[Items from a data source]
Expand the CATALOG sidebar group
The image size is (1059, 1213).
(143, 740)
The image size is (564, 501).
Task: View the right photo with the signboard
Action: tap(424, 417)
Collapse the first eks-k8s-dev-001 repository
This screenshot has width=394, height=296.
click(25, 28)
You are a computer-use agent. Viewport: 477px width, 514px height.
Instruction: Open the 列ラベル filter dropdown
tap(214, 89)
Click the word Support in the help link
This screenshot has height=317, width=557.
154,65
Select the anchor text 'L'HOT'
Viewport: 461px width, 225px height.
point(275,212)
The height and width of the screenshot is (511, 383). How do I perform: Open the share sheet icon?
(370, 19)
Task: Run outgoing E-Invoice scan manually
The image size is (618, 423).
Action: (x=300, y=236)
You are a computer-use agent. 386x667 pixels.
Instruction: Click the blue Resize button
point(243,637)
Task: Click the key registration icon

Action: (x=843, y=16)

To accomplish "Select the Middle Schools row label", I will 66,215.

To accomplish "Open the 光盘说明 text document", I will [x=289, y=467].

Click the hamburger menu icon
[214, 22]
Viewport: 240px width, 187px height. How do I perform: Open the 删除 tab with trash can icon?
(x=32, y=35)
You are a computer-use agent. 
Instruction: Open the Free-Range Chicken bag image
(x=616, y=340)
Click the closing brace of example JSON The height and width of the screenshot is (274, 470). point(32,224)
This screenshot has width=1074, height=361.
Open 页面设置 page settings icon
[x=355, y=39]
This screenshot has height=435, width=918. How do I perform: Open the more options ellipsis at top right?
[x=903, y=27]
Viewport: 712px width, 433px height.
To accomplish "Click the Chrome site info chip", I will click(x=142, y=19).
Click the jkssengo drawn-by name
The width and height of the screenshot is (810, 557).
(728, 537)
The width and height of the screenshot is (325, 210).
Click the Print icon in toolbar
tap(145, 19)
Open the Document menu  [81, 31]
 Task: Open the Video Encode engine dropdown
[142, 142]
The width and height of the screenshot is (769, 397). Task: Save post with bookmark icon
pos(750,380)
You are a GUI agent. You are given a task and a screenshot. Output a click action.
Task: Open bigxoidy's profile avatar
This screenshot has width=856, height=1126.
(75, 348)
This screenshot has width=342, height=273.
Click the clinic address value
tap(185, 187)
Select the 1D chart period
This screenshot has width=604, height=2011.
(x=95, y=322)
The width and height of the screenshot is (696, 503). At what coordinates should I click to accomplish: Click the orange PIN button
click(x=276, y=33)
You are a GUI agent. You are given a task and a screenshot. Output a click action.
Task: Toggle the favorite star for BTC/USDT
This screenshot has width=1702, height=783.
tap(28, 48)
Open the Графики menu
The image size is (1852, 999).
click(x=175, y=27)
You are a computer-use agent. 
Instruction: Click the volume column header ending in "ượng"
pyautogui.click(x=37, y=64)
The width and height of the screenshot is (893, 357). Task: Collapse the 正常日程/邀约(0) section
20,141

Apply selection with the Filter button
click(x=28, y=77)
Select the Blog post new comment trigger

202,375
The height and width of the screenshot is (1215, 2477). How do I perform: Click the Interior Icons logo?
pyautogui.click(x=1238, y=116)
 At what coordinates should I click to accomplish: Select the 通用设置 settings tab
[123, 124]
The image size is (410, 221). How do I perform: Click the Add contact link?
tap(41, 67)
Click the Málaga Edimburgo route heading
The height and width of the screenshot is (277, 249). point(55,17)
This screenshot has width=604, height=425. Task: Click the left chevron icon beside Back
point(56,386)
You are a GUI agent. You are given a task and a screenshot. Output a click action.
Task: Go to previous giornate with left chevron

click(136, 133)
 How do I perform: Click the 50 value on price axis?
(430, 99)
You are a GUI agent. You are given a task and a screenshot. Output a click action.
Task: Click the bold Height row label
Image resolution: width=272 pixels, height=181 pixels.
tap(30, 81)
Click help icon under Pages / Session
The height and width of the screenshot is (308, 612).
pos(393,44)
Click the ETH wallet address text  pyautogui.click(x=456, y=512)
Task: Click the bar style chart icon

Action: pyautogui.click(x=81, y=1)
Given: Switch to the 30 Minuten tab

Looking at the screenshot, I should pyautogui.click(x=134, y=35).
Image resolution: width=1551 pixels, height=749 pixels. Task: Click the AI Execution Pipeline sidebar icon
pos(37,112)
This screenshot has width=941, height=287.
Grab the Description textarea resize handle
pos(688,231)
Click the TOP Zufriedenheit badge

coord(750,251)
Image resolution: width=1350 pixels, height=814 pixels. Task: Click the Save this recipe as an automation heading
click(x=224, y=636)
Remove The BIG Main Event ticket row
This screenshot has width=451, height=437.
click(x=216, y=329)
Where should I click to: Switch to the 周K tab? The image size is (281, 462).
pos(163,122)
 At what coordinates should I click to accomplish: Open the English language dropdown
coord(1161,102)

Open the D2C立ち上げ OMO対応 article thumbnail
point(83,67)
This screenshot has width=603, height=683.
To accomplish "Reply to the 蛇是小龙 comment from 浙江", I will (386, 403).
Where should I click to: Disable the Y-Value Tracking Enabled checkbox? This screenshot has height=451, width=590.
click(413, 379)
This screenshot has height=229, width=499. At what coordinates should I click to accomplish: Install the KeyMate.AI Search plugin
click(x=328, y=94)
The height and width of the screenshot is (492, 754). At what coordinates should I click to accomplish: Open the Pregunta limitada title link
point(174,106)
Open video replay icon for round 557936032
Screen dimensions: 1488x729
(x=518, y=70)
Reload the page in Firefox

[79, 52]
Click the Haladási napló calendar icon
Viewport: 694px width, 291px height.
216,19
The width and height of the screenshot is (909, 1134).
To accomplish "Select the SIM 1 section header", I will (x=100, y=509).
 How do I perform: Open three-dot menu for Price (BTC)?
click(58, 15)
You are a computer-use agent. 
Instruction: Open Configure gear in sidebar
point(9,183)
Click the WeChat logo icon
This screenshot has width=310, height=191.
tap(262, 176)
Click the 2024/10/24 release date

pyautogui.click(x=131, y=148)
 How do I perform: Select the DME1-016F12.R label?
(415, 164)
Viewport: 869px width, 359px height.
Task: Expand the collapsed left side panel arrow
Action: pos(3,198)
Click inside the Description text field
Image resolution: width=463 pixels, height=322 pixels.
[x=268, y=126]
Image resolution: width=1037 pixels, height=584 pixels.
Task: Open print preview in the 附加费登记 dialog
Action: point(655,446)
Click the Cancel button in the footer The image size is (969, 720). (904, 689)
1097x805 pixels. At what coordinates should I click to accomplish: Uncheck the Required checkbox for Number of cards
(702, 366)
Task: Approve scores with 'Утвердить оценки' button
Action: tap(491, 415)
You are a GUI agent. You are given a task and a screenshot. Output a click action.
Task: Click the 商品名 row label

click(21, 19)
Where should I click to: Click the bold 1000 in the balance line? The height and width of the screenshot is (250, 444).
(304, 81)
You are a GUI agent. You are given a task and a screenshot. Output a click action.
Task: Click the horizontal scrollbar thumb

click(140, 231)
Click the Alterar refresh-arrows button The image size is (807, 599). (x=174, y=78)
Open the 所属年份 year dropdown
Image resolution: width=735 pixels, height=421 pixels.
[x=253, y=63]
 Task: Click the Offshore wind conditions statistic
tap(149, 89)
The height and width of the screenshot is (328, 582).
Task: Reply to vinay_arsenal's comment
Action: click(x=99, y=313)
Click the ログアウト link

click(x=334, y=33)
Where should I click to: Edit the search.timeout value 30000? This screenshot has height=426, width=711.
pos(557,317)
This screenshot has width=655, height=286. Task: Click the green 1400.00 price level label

Your task — Give the number of lines in the records above that contain the word "will", and nothing more.

Answer box — 5